Juliette : Ce qui est chouette, c’est qu’on doit repartir l’année prochaine avec plusieurs dates, ce qui nous rend super content.

Est-ce que vous aimer beaucoup cette mise en valeur de la langue française ? Je sais que les Québecois aiment beaucoup leur langue. Parmi de nombreuses preuves de ce que j’avance, l’émission The Voice se nomme La Voix là-bas.

Juliette : Oui c’est vrai !

Est-ce que c’est quelque chose qui manque ici en Belgique ?

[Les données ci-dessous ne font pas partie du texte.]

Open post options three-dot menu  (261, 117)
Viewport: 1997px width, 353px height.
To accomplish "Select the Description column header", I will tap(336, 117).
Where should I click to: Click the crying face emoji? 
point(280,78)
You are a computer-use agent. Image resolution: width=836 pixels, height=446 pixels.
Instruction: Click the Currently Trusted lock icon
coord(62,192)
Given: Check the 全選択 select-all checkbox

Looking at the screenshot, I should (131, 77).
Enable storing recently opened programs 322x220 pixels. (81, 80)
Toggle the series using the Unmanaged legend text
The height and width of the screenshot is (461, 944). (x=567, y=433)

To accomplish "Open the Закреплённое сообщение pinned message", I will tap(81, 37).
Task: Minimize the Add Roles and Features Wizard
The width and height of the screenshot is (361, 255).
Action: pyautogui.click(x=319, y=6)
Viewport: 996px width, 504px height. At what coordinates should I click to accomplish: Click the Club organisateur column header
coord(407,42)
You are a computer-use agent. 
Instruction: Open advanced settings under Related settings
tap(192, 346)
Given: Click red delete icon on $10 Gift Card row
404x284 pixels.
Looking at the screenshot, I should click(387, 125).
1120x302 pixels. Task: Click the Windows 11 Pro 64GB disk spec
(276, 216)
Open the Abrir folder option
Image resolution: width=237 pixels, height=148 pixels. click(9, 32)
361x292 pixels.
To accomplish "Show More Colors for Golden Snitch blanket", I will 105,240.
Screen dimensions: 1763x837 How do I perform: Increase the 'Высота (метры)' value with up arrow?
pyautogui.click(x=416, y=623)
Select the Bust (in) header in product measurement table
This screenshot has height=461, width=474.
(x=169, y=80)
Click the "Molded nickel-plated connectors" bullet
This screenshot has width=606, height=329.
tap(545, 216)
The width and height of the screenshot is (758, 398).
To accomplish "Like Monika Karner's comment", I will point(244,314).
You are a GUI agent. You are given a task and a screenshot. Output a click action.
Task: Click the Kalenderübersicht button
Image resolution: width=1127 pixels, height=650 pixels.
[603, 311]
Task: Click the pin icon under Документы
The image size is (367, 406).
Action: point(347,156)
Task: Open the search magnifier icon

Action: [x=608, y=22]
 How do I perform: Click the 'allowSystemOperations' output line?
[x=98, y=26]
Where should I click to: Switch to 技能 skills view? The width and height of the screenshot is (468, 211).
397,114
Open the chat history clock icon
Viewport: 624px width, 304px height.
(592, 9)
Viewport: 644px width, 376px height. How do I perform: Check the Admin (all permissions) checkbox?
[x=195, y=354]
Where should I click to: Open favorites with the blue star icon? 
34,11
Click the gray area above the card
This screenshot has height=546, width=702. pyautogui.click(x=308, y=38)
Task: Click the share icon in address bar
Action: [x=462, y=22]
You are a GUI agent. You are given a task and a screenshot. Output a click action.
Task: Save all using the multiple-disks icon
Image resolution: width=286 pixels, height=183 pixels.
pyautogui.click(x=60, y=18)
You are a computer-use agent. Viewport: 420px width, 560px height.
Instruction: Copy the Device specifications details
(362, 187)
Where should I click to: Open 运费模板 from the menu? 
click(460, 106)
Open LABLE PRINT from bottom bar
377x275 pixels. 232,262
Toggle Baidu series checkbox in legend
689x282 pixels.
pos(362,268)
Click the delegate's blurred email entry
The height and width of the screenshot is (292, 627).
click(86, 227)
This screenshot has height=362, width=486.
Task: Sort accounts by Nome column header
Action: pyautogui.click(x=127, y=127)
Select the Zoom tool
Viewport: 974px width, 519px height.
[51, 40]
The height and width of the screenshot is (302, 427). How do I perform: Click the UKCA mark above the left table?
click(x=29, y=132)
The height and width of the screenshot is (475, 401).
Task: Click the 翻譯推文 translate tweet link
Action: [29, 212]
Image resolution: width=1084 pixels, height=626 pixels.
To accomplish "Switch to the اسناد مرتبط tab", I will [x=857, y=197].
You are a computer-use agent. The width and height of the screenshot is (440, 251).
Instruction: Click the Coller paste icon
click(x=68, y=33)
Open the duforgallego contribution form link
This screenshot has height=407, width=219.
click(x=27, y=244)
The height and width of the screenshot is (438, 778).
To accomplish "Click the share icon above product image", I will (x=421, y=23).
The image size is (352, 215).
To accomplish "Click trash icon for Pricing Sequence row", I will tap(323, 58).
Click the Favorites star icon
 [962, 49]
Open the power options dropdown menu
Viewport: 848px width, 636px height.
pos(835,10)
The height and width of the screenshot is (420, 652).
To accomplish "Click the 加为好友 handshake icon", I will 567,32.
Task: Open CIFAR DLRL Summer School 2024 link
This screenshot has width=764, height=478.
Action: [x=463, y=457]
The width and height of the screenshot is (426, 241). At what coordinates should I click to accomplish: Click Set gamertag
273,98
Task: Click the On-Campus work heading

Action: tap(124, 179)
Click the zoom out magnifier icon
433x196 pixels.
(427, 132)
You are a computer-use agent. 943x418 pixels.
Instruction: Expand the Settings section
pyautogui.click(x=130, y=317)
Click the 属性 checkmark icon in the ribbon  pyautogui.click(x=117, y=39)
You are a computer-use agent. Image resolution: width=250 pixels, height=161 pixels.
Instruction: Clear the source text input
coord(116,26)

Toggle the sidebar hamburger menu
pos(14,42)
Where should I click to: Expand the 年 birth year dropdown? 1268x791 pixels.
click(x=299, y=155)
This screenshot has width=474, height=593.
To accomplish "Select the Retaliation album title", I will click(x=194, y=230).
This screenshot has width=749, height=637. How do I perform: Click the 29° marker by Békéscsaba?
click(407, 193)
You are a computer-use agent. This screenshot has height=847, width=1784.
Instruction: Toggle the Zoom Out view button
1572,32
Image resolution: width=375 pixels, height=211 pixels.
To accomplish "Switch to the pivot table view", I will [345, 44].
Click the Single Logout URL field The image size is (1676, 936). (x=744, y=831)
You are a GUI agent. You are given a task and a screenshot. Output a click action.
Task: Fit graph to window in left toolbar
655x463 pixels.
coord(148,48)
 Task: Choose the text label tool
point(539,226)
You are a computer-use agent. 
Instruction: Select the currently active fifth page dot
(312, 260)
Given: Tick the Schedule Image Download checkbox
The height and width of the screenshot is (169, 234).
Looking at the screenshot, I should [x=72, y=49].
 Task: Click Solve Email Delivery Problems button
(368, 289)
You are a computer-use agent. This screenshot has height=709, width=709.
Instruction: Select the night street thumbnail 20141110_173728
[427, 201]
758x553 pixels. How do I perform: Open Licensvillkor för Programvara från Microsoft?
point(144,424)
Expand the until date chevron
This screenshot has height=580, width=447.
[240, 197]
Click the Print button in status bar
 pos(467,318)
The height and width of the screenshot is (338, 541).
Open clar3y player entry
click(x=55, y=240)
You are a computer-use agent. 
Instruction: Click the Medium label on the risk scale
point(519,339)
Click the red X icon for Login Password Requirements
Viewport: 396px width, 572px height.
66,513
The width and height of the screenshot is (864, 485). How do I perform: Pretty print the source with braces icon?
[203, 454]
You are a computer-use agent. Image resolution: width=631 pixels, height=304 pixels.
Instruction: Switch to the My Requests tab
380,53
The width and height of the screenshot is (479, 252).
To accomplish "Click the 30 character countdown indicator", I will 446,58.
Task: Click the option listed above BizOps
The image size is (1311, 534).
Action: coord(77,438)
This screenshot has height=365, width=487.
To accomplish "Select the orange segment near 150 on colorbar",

Juliette : Pas vraiment. Depuis quelques années, on assiste à une recrudescence, une explosion de groupes qui chantent en français. Ce qui est intéressant, c’est que la langue ne fait pas tout. Nos influences sont plutôt anglo-saxonnes, de la pop à l’électro. C’est clair qu’on chante en français, mais on ne s’inscrit pas pour autant dans la « chanson française » un peu plus traditionnelle. On veut combiner le français avec des instrumentaux, des arrangements plus différents de la « chanson française » classique. Un peu comme des groupes comme Odezenne, Fishbach, Sandor, The Pirouettes qui sortent des vieilles contraintes, en s’inscrivant dans une démarche musicale plutôt pop et électro.

IMG_1684

Y a-t-il autre chose que la langue qui vous a marqué l’esprit au Canada ?

Kevin : En ce qui concerne la musique, quand on est arrivé là-bas, ce qui nous a frappé, surtout à Montréal, c’est que par rapport au travail scénique, les Canadiens y interviennent beaucoup. Une fois sur scène, les groupes expliquent leurs chansons et leurs démarches.

Juliette : Il y a beaucoup de communication avec le public.

Kevin : Ici, on est souvent habitué à voir des groupes qui enchaînent leurs morceaux et les gens les prennent comme ils veulent les prendre. On se justifie beaucoup moins sur chaque titre joué.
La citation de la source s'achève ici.